Source passage Start Marker

Justin Sullivan/Getty Images

More than 10,000 signatories have endorsed a White House petition calling for the federal prosecution of Senator Tom Cotton and 46 other Republican senators who addressed an open letter to Iran leaders advising them that, in regards to nuclear negotiations with the Obama administration, they "may not fully understand our constitutional system." Legal experts have been on fire discussing the constitutional and international-law implications of the letter, but the petition opens up a new front: Can Cotton and his cosigners be federally prosecuted for the move?

Even if the petition reached the 100,000-signature mark required for the White House to act—remember the Justin Bieber response?—a prosecution won’t happen because the federal government enjoys wide latitude to enforce the law as it sees fit. And the law that would ostensibly apply here—the Logan Act, which broadly prohibits citizens from engaging a foreign government in its dealings with the U.S.—is a criminal statute where federal authorities hold undisputed prosecutorial discretion: they call the shots as to which cases to bring. It’s not something you just rally around and expect prosecutors to respond.

This explains why past Logan Act gamesmanship against members of Congress has been largely ignored, as when demands to prosecute Congresswoman Nancy Pelosi for meeting with Syrian President Bashar Assad fell on deaf ears, or when then-Senator Barack Obama made a trip to Iraq and was soon accused of illegality. To illustrate the gamesmanship, Breitbart compiled a list of times when Democrats should’ve been slapped with Logan Act prosecutions, but weren’t. Like calling Cotton a traitor, it seems Logan Act trutherism is more a product of political winds than anything else.

But assuming prosecutors did follow the winds, it’s doubtful they would even bother with the largely disavowed Logan Act. Not only has the law sat in the books collecting dust since 1803—the last year it was invoked for aprosecution that ultimately failed—but American University law professor Steve Vladeck notes that, under contemporary understanding of constitutional law, the statute is too vague to give clear notice of what it prohibits, as well as a restriction on speech that likely violates the First Amendment. And Georgetown law professor Marty Lederman has pointed out that, constitutional concerns aside, the law has rightly “lapsed into desuetude”—that is, it’s unenforceable by virtue of its non-enforcement. As in, forgotten forever.

Far better that way, because if one were to enforce the letter of the law verbatim, “any citizen” could be caught in the Logan Act’s wide net of undefined vagaries—even, say, a well-meaning lawyer advising a foreign government on a trade deal with the United States. Or an immigrant writing her country of origin to request diplomatic pressure on the United States to enact comprehensive immigration reform. The possibilities are endless.

As constitutional scholar Louis Fisher once put it, “If ever there is a dead letter in the law, it is the Logan Act and the stilted thinking that inspired it.” Indeed, it is similar stilted thinking that calls for the criminalization of Cotton’s Iran letter—a politically and constitutionally questionable move, sure, but far removed from the fears of executive usurpation that inspired enactment of this felony more than 200 years ago.

Correction: Marty Lederman is a law professor at Georgetown, not Cornell.

Source passage End Marker
Supplied information Start Marker

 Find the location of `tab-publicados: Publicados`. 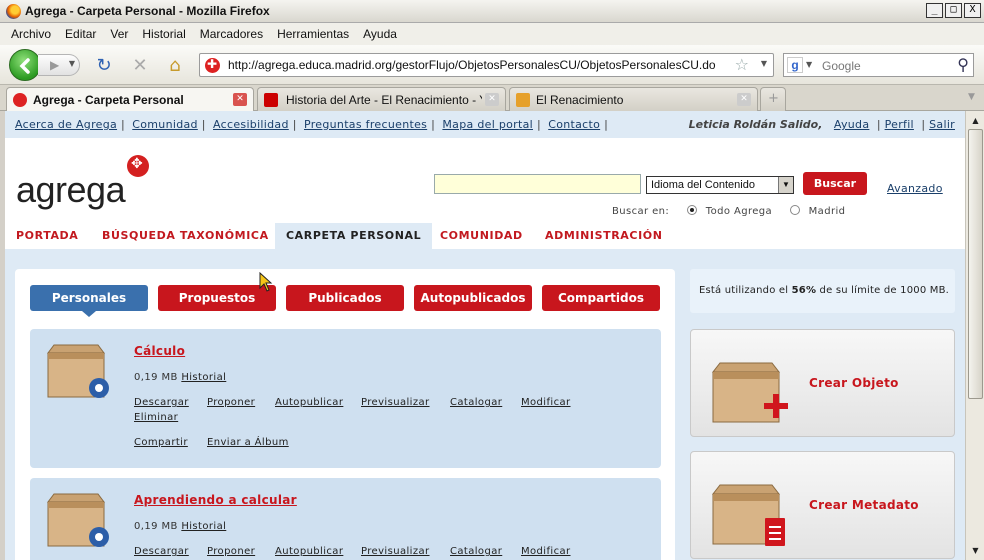

tab-publicados: Publicados is located at coordinates (345, 298).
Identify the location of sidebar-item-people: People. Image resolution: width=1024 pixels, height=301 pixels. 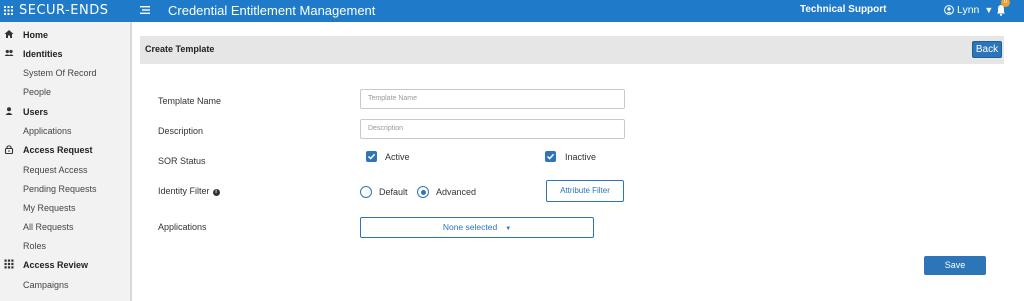
(65, 92).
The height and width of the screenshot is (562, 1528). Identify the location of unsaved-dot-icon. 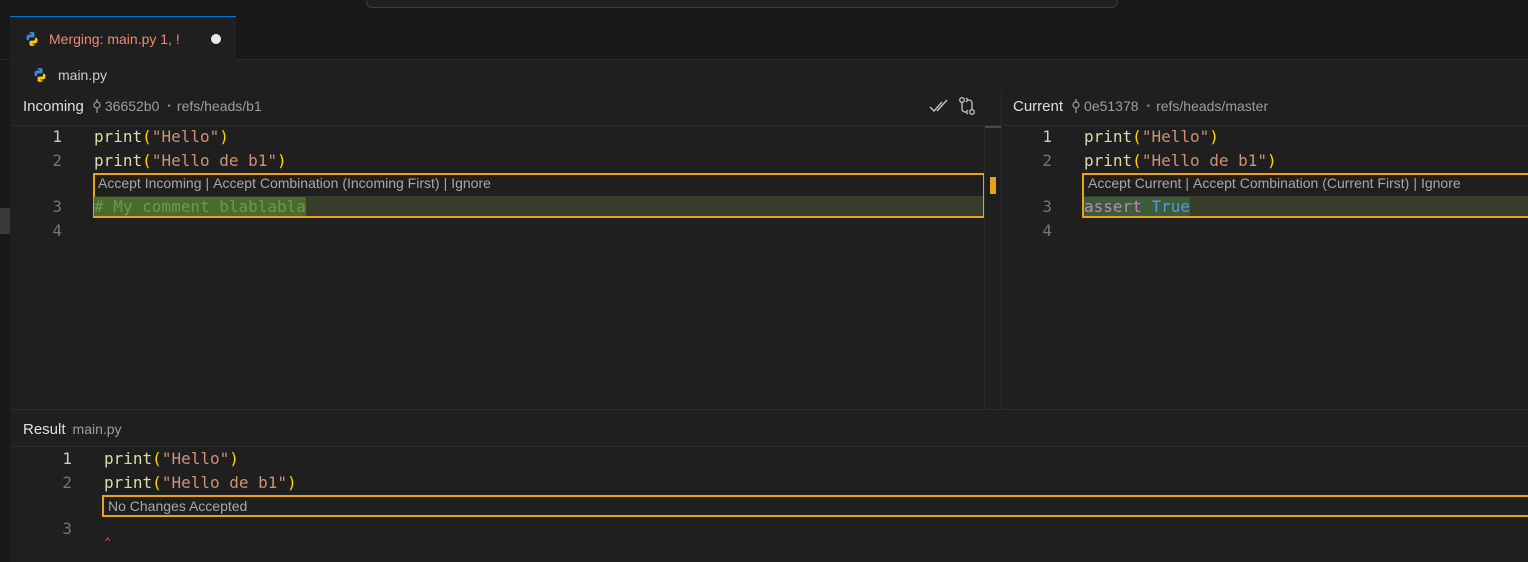
(216, 39).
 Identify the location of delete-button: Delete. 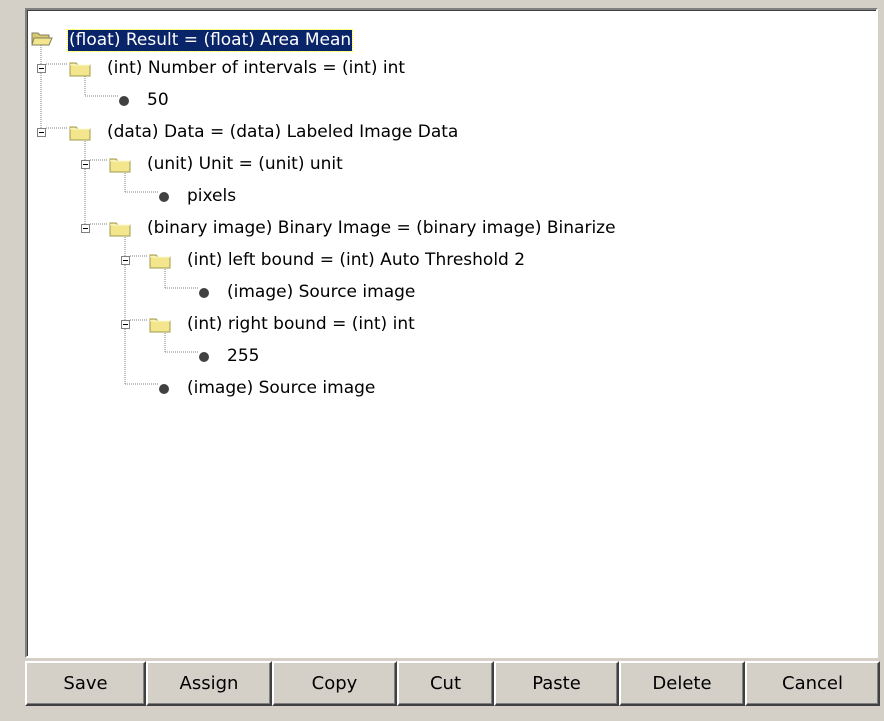
(682, 684).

Supplied information End Marker

### Activity 1
According to the Logan Act article, how many signatories had endorsed the White House petition?
### Activity 2
List every law professor or constitutional scholar named in the Logan Act article.
### Activity 3
Rewrite the part of the Logan Act article that opens with the words "Far better that" and closes with "possibilities are endless.", swapping "lawyer" for "consultant".

### Exercise answer 1
More than 10,000 signatories had endorsed it.

### Exercise answer 2
Steve Vladeck, Marty Lederman, Louis Fisher

### Exercise answer 3
Far better that way, because if one were to enforce the letter of the law verbatim, “any citizen” could be caught in the Logan Act’s wide net of undefined vagaries—even, say, a well-meaning consultant advising a foreign government on a trade deal with the United States. Or an immigrant writing her country of origin to request diplomatic pressure on the United States to enact comprehensive immigration reform. The possibilities are endless.